Journal or Publishing Institution: BioScience
Study: https://academic.oup.com/bioscience/article/51/5/353/243984
Author(s): Obrycki, J.J., Losey, J.E., Taylor, O.R. and Jesse, L.C.
Article Type: Journal Publication
Record ID: 1798
Abstract: Many researchers have hailed transgenic insecticidal crops—plants modified to produce insecticidal proteins derived from genes of the bacterium Bacillus thuringiensis (Bt)—as the most important technological advancement in insect pest management since the development of synthetic insecticides (Vaeck et al. 1987, Koziel et al. 1993, Perlak et al. 1990, 1993). At least 18 transgenic insecticidal crops have been field-tested in the United States, and three (corn, cotton, and potato) have been widely planted (andow and Hutchison 1998, Federici 1998, Gould 1998, USDA 1999). But as the commercial availability of these crops has grown, so too has controversy over how to assess and manage the risks posed by this method of pest control.
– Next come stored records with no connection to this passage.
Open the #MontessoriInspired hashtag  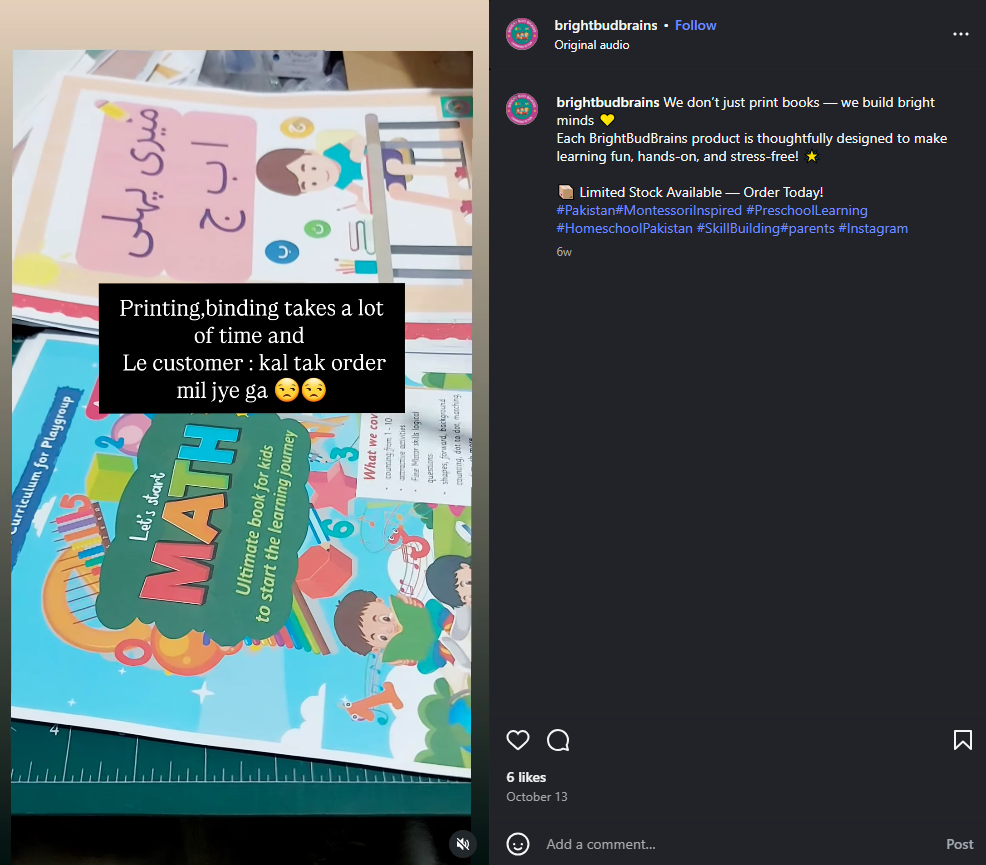[x=679, y=210]
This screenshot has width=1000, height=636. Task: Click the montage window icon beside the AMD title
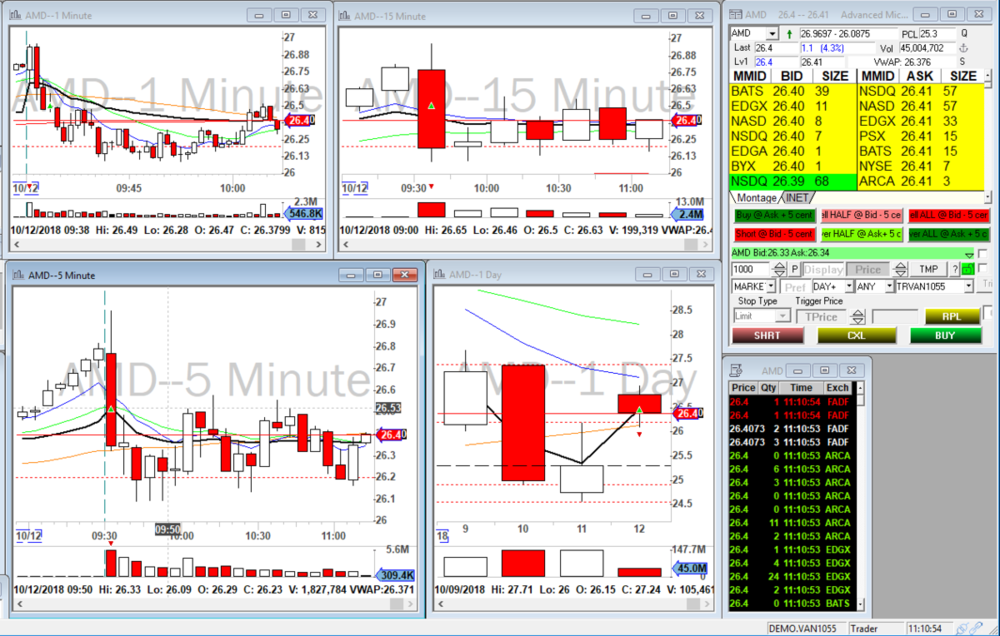735,15
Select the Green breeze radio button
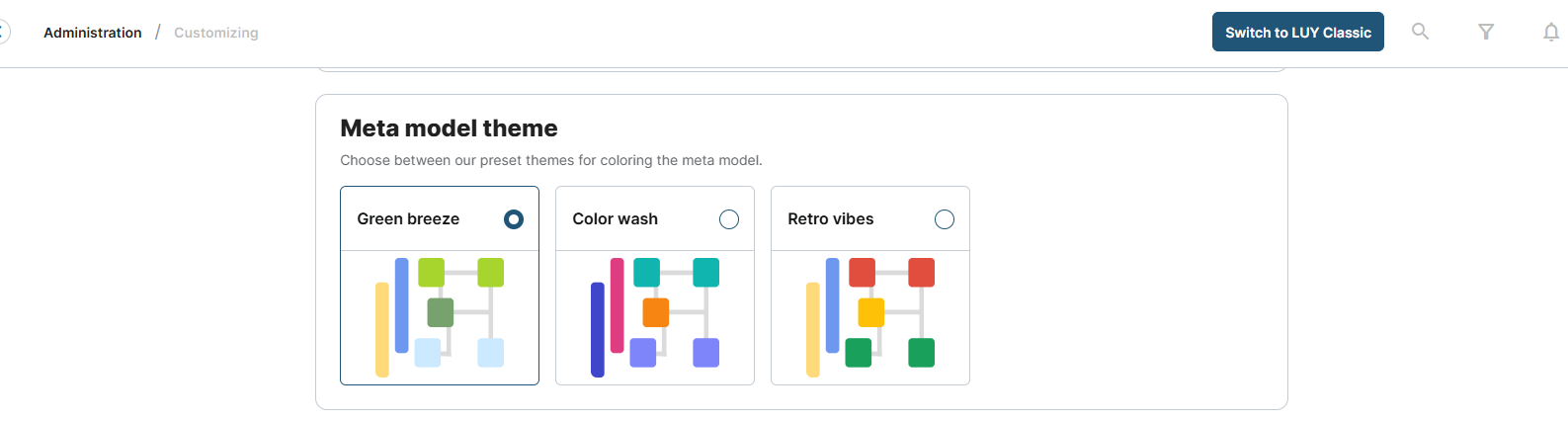Image resolution: width=1568 pixels, height=421 pixels. 514,219
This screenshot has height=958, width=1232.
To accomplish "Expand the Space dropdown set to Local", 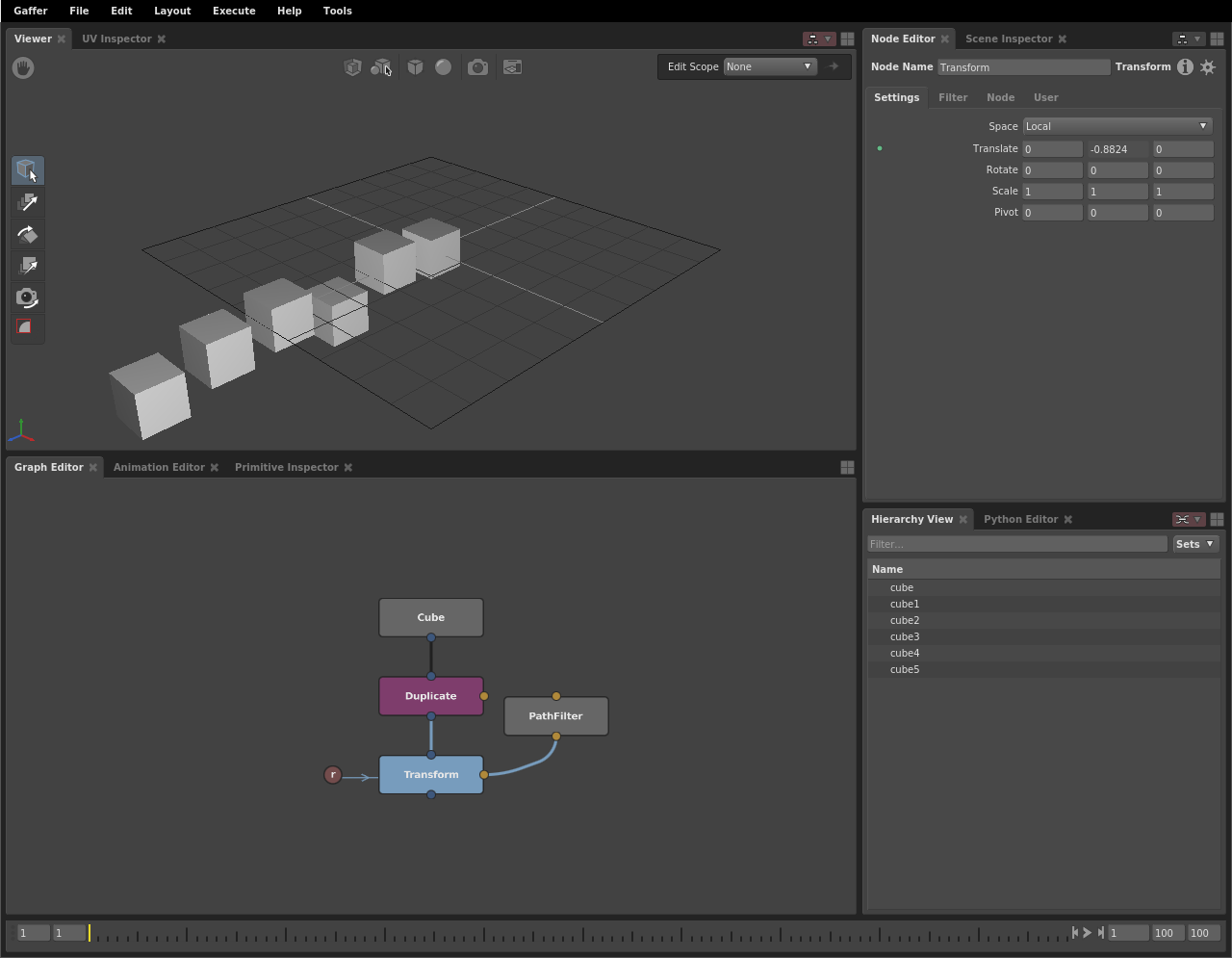I will tap(1116, 126).
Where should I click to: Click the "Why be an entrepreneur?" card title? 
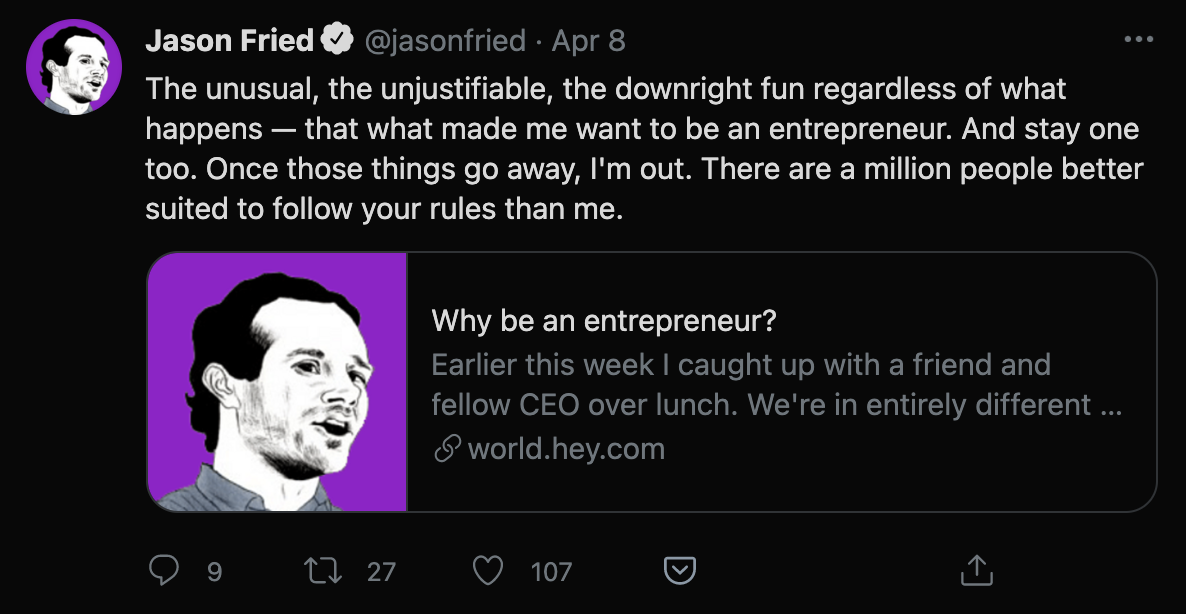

The widespread planting of millions of hectares of transgenic crops with high levels of insecticidal proteins raises concerns that pest populations might develop resistance to Bt toxins and that food webs might be disrupted (Gould 1998, McGaughey et al. 1998, Marvier 2001). Indeed, the US Environmental Protection Agency (EPA) requires industry to maintain populations of susceptible (nonresistant) insect pests to slow development of resistant populations. Nor are concerns limited to the United States: Anxiety over the safety of food and products derived from transgenic crops have created tensions among international trading partners (Balter 1997, Butler and Reichhardt 1999, Masood 1999).
In this article we focus on transgenic insecticidal corn (Bt corn) developed for selected lepidopteran species that feed on above-ground portions of the corn plant. Over 2.8 million hectares of Bt corn were planted in the United States in 1998, limited only by seed availability (Andow and Hutchison 1998); an estimated 9.7 million hectares of Bt corn were planted in 1999. Thus, although acreage declined to approximately 6.2 million hectares in 2000, Bt corn is now the most common management tactic for the European corn borer, Ostrinia nubilalis, throughout the corn-growing regions of the United States.
The potential benefits of transgenic insecticidal corn include savings in resources devoted to scouting for pest insects, reduced applications of broad-spectrum insecticides, increased or protected yields due to season-long control of O. nubilalis (Rice and Pilcher 1998), protection of stored corn from lepidopteran insect pests (Giles et al. 2000), and lower mycotoxin levels due to a reduction in fungal plant pathogens associated with O. nubilalis feeding (Munkvold et al. 1997, 1999).
Balanced against these potential benefits are possible drawbacks. Such disadvantages of genetically modified crops can, in general, be grouped into three categories: (1) selection for resistance among populations of the target pest, (2) exchange of genetic material between the transgenic crop and related plant species, and (3) Bt crops’ impact on nontarget species. The potential for O. nubilalis to develop resistance to toxins in Bt corn has been discussed in several publications (Gould 1998, McGaughey et al. 1998, Huang et al. 1999). Although the transfer of genetic material between Bt corn and its wild relatives can be a concern (Snow and Palma 1997, Bergelson et al. 1998, Traynor and Westwood 1999), the potential for that transfer is limited to Mexico and Central America, where the wild species are located (Galinat 1988).
Keywords: Transgenic Crops, Insecticide, Bacillus thuringiensis, Corn, Cotton, Potato, Transgenic Crops, Bt corn, Mycotoxins, O. nubilalis, Mycotoxin
Citation: Obrycki, J.J., Losey, J.E., Taylor, O.R. and Jesse, L.C., 2001. Transgenic Insecticidal Corn: Beyond Insecticidal Toxicity to Ecological Complexity: Analysis of transgenic insecticidal corn developed for lepidopteran pests reveals that the potential benefits of crop genetic engineering for insect pest management may not outweigh the potential ecological and economic risks. BioScience, 51(5), pp.353-361.